### [TASK REQUIREMENTS]
All lines below containing "entry" are to be listed.

### [INPUT]
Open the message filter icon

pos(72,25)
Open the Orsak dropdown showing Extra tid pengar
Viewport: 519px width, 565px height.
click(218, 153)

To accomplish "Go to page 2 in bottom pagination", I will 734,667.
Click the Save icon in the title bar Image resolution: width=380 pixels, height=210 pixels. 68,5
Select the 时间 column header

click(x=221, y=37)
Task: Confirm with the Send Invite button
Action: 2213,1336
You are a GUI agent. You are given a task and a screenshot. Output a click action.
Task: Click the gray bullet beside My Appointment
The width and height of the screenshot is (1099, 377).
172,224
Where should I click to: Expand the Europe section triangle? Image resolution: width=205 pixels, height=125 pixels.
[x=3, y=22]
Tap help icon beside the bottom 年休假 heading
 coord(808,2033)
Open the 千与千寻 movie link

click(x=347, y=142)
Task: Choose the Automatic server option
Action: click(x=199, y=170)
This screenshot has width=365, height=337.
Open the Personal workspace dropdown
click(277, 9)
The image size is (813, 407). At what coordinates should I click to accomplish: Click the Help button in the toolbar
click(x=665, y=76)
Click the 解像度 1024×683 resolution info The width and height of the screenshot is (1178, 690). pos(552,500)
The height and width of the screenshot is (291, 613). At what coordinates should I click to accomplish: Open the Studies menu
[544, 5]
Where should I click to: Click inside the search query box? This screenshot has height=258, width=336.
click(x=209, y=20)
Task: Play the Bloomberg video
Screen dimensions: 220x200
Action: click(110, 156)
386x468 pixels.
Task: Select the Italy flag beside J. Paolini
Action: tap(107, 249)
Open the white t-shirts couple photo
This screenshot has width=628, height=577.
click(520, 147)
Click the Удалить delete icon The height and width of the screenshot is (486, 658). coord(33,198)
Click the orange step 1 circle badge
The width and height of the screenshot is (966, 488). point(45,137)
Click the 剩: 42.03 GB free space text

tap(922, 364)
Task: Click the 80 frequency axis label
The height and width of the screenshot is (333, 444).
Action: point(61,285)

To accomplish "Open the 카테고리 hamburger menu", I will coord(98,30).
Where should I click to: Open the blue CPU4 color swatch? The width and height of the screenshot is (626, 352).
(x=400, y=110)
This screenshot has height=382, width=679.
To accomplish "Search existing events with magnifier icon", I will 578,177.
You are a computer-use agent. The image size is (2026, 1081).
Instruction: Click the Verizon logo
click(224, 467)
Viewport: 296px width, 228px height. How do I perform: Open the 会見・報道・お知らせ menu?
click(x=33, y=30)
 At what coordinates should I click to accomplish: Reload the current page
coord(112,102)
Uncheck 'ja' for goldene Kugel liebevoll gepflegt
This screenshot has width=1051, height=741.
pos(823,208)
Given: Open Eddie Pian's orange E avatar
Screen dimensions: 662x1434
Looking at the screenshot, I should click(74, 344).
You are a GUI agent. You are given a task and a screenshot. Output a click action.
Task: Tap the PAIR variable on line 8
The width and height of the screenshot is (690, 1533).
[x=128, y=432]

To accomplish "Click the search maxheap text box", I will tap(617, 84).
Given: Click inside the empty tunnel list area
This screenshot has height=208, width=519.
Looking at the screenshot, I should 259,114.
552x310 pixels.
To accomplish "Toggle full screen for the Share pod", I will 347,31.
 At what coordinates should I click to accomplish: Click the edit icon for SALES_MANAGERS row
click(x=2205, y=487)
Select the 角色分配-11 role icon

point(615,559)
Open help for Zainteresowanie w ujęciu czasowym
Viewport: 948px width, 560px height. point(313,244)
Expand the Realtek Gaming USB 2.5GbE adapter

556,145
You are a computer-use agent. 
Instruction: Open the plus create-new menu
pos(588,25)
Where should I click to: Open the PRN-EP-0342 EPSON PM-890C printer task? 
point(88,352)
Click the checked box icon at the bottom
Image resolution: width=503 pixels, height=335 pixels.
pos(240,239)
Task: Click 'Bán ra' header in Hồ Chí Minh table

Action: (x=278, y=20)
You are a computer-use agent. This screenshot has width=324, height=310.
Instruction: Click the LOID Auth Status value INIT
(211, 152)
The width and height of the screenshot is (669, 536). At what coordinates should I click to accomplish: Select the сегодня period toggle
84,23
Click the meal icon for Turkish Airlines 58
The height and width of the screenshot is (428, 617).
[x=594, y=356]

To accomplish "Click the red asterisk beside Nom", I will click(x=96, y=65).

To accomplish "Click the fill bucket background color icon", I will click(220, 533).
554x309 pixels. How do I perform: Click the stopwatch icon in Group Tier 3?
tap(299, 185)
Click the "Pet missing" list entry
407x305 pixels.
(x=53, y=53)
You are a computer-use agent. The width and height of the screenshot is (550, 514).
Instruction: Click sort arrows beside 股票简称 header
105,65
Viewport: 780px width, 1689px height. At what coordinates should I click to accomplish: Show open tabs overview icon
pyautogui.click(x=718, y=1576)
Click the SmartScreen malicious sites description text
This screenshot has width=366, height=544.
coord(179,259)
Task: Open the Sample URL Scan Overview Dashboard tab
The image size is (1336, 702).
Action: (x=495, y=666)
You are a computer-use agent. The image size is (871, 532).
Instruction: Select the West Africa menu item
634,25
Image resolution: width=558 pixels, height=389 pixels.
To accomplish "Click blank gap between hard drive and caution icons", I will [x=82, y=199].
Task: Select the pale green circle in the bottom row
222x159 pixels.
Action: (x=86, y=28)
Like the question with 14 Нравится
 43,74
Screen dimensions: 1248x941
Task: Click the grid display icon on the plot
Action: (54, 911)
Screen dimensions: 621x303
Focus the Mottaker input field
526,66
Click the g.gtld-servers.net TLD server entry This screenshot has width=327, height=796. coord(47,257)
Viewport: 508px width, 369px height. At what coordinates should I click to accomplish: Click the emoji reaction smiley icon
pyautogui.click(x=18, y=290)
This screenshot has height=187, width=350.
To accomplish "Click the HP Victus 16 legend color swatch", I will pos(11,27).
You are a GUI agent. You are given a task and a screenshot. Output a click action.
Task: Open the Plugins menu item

### [FINAL ANSWER]
Click the "Pet missing" list entry
Click the g.gtld-servers.net TLD server entry This screenshot has width=327, height=796. coord(47,257)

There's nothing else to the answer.